→ WORK TASK
Below are the records; copy each line in them that holds the word "screenshot".
[Opening RECORDS TO PROCESS section]
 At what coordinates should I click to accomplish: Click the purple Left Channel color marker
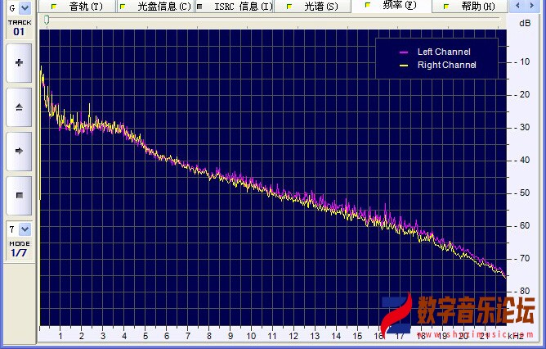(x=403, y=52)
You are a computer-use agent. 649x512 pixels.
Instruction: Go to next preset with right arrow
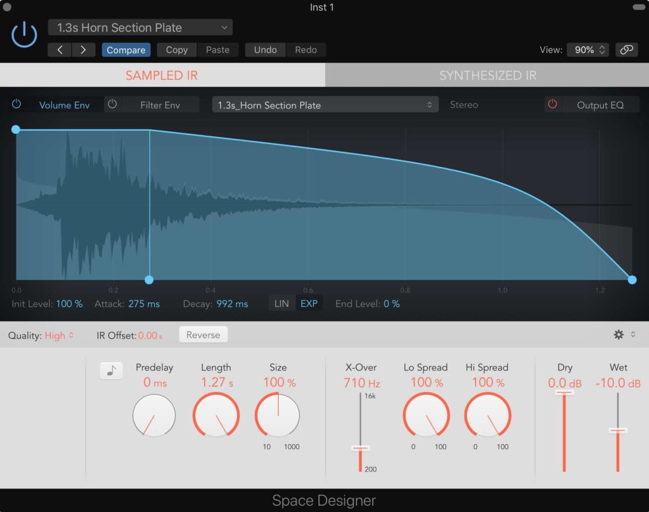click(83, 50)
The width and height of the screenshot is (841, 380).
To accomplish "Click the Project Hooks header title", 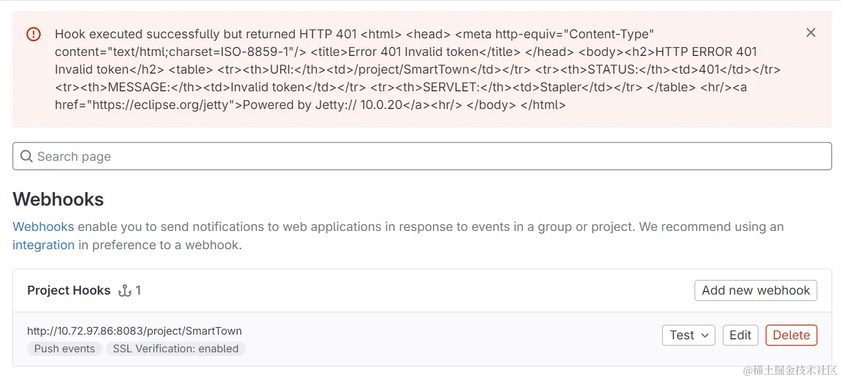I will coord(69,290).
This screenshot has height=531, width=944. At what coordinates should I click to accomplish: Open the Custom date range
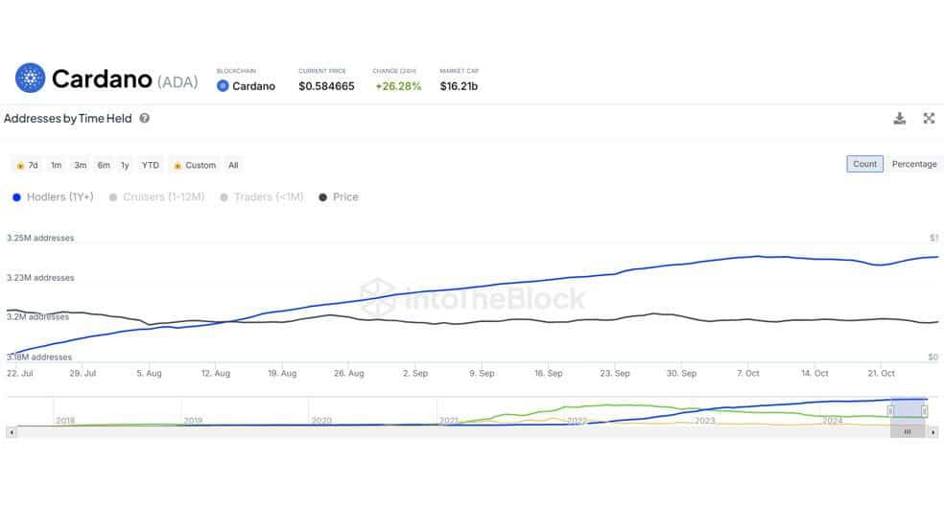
[Closing RECORDS TO PROCESS section]
→ COMPLETED EXERCISE
The width and height of the screenshot is (841, 380).
This screenshot has height=531, width=944. At what coordinates should I click to accomplish: Open the Custom date range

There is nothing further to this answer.